If we had three eyes, would our visual perspective be fourth dimensional? If one covers up one eye, then he loses depth perception (two dimensional perspective). When we uncover that eye, we can now see depth (three dimensional perspective). My question is if we had four eyes, would we be able to see from a four dimensional perspective?
 A: No.
The world we observe with our five senses is three dimensional. Two independent measurements are enough to calculate the three dimensional position of everything, which is what our brain does with the input of two eyes.
More eyes would only over constrain the solution, and might help in low lighting or long distance estimates when the errors are large.
A: Your eyes are really just recording a flat image focused on your retina--it is your brain that extrapolates distance by comparing two images. In a way, you only see in two dimensions.
If you had a third eye, you might have better depth perception (if you had enough brain function to process that much data).
A: yes .we can see the fourth dimension of 4d objects with a third eye.And we can only see the 4th dimensions of   objects that are 4d with third eye.

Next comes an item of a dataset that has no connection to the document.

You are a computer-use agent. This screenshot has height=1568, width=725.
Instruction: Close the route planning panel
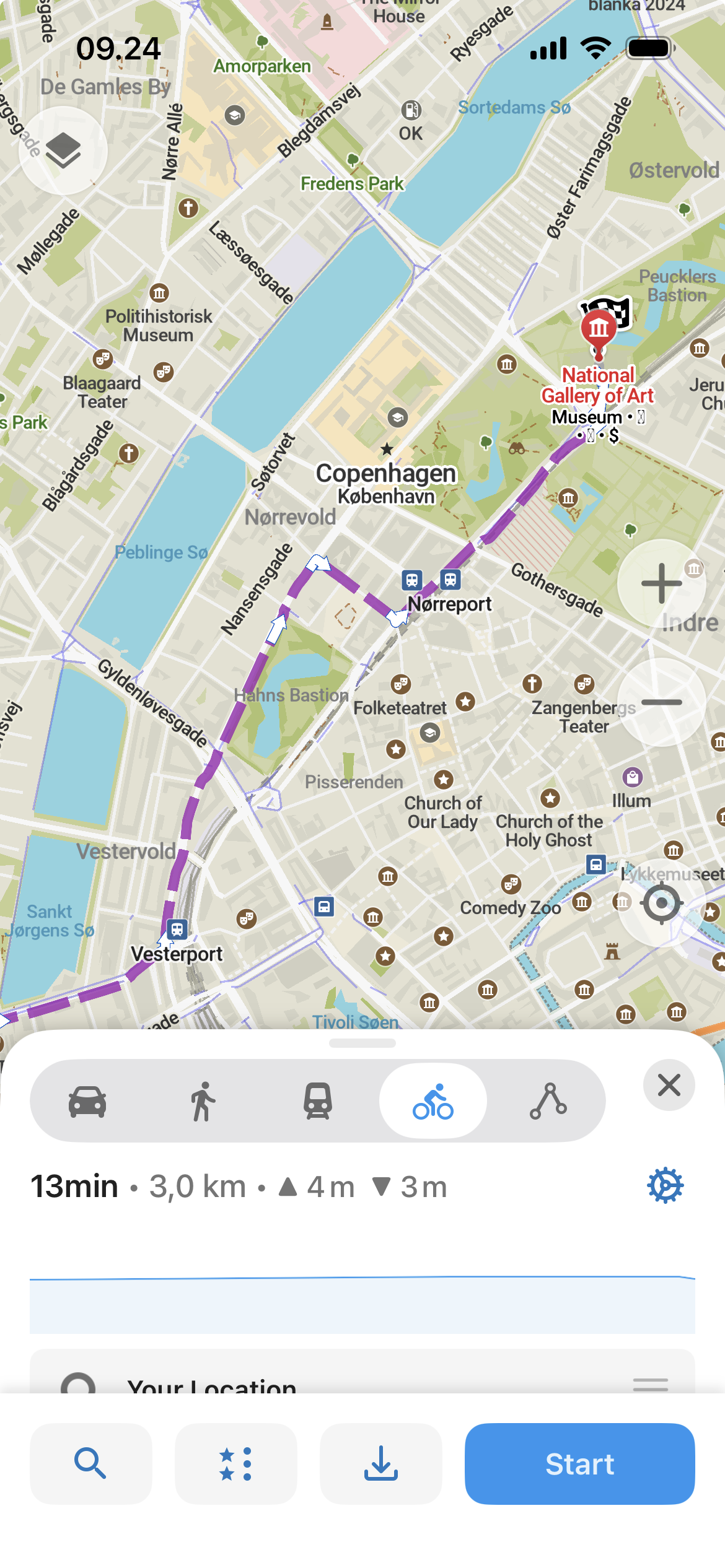(669, 1085)
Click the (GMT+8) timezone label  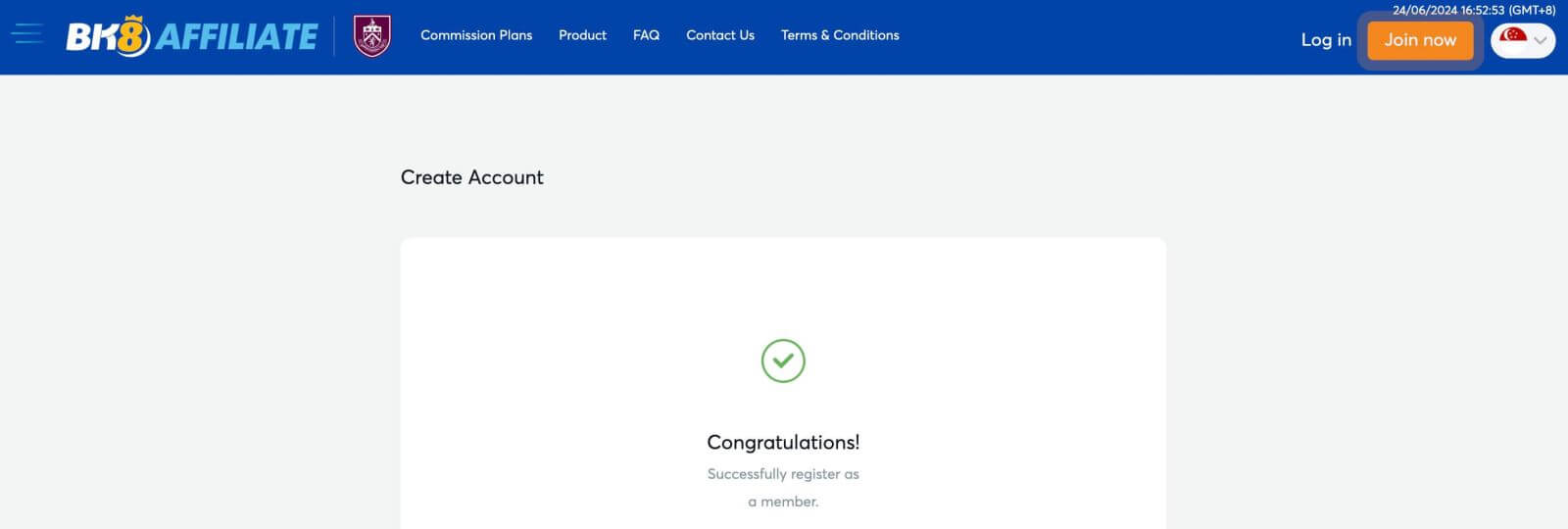[x=1532, y=10]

but unfortunately we , humans are 3d objects who can see maximum up to the 3 rd dimension of our world which is in a 4d universe!
 
A: Umm...not really. You would need six eyes to see in 4-D. The reason for this is that our point of view is one dimension less than our current dimension. Therefore, to see in 4-D, you need to have a spherical view and maybe even spheric tesseract shaped eyes. (A tesseract is one dimension higher than a cube.) Also, our universe is still only 3-D anyway because you can't go earlyward or lateward without a wormhole, while the 4th dimension is time.